South African actor Hilton Pelser, left, as Benny Griessel in Devil's Peak

South African actor Hilton Pelser, left, as Benny Griessel in Devil’s Peak (Image: BBC Studios)

While Bosch lives with the murder of his mother when he was a boy, and his “mission” where “everybody counts or nobody counts”, Griessel though similarly driven is an alcoholic whose constant struggle to stay sober informs everything else.

“I had one alcoholic friend who took me to AA meetings with people’s permission,” explains Meyer. “I spoke to a lot of alcoholics, and I really tried to make my books different in terms of looking at alcoholism seriously and that daily battle. The alcoholic cop is a very traditional crime fiction character – he’s been with us since the 1950s – but my idea was never to write a series. I wanted to write only standalone books.

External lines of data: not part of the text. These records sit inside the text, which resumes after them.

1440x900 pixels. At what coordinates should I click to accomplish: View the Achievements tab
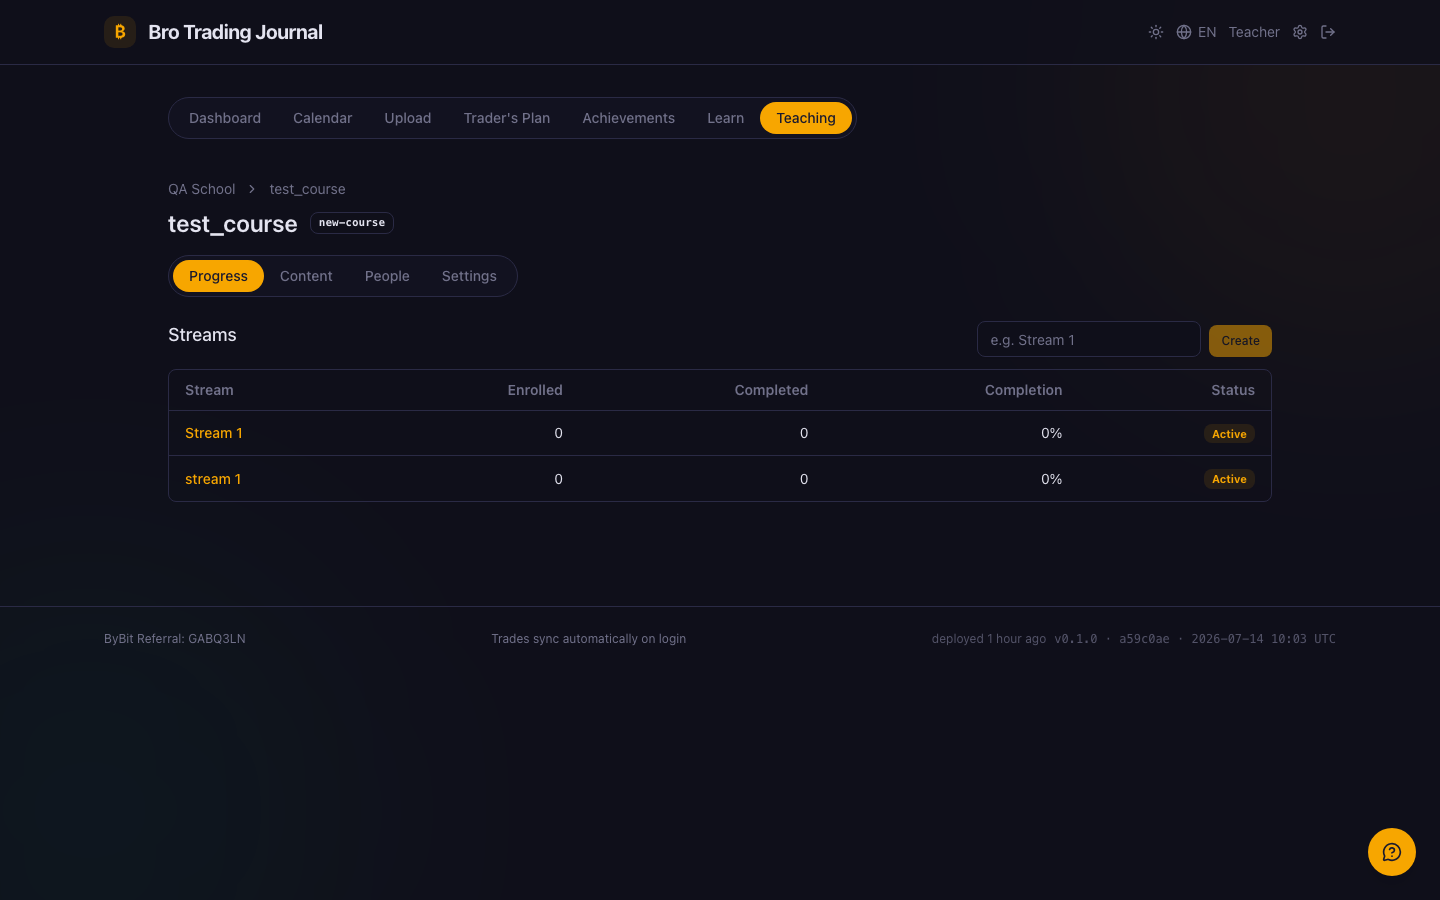click(628, 118)
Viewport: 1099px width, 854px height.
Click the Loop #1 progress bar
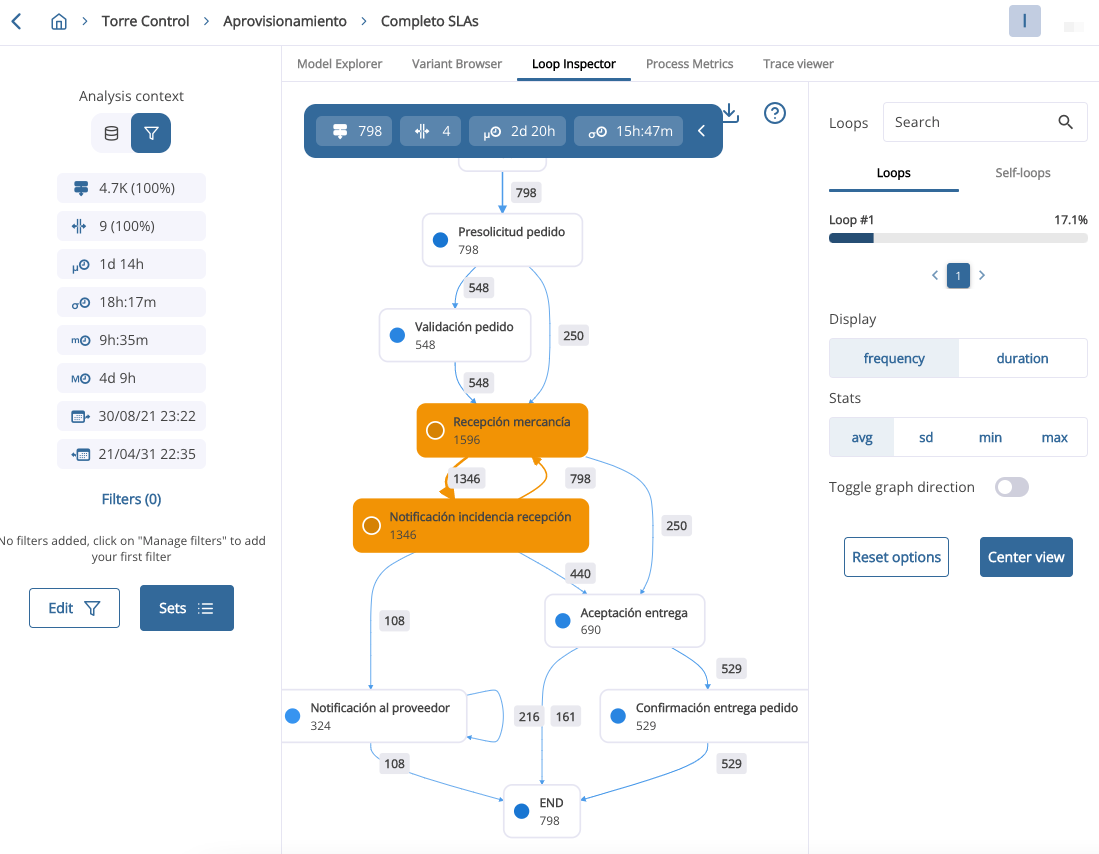pos(957,237)
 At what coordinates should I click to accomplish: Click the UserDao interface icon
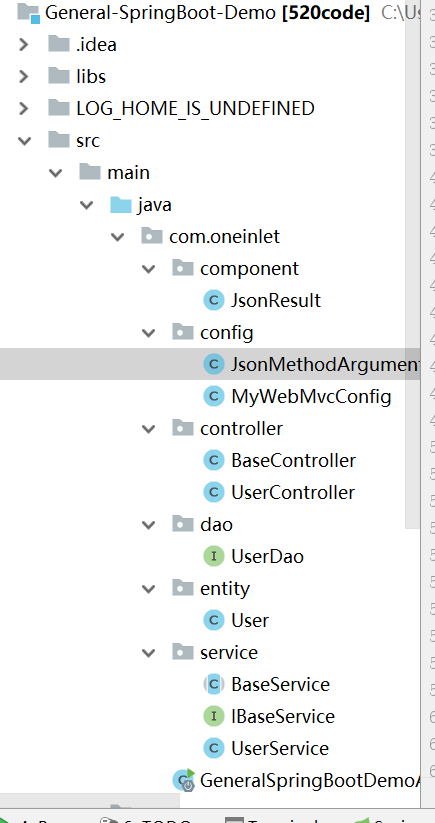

“But then you sort of fall in love with a character like Benny. And then the publisher says they would love a series. And the readers say they want more Benny and you sort of get seduced into that.”

As Meyer explains, Cupido emerged as a counterpoint to the darkness of Griessel over the subsequent novels. “Benny is not an upbeat, funny kind of guy,” he admits. “He was struggling with alcoholism, with the loss of his family, with divorce. You need something to balance that with.

“Vaughn became that foil with a totally different outlook on life. A fun-loving, humorous guy who’s always joking, who isn’t as influenced by the dark work that they do. It was almost instinctively that I knew I had to balance these things.

“All authors write for one reader, that is the one inside of them, and I started realising this darkness is not what I like to read. Reading should be fun.

“Especially if you’re trying to create suspense, humour is often a wonderful way to relieve that suspense for a moment before you take it up a notch.”

Meyer writes in Afrikaans, and the text is then translated into English. “Writing a novel is hard enough in your first language so writing in a second language is even tougher,” he chuckles.

“Afrikaans is not a big language – it’s got about six million speakers worldwide – so it’s my contribution to keeping my mother tongue alive. When I started writing crime fiction, there was no crime fiction in Afrikaans.”

Is he optimistic about the future of his country, I wonder?

“I think things have never been as bad as we feared. And things have never been as good as we had hoped. We’re doing a lot of the right things now, but there are still a lot of wrongs being done, a lot of bad political decisions being made. We don’t have great politicians, but that’s a universal problem.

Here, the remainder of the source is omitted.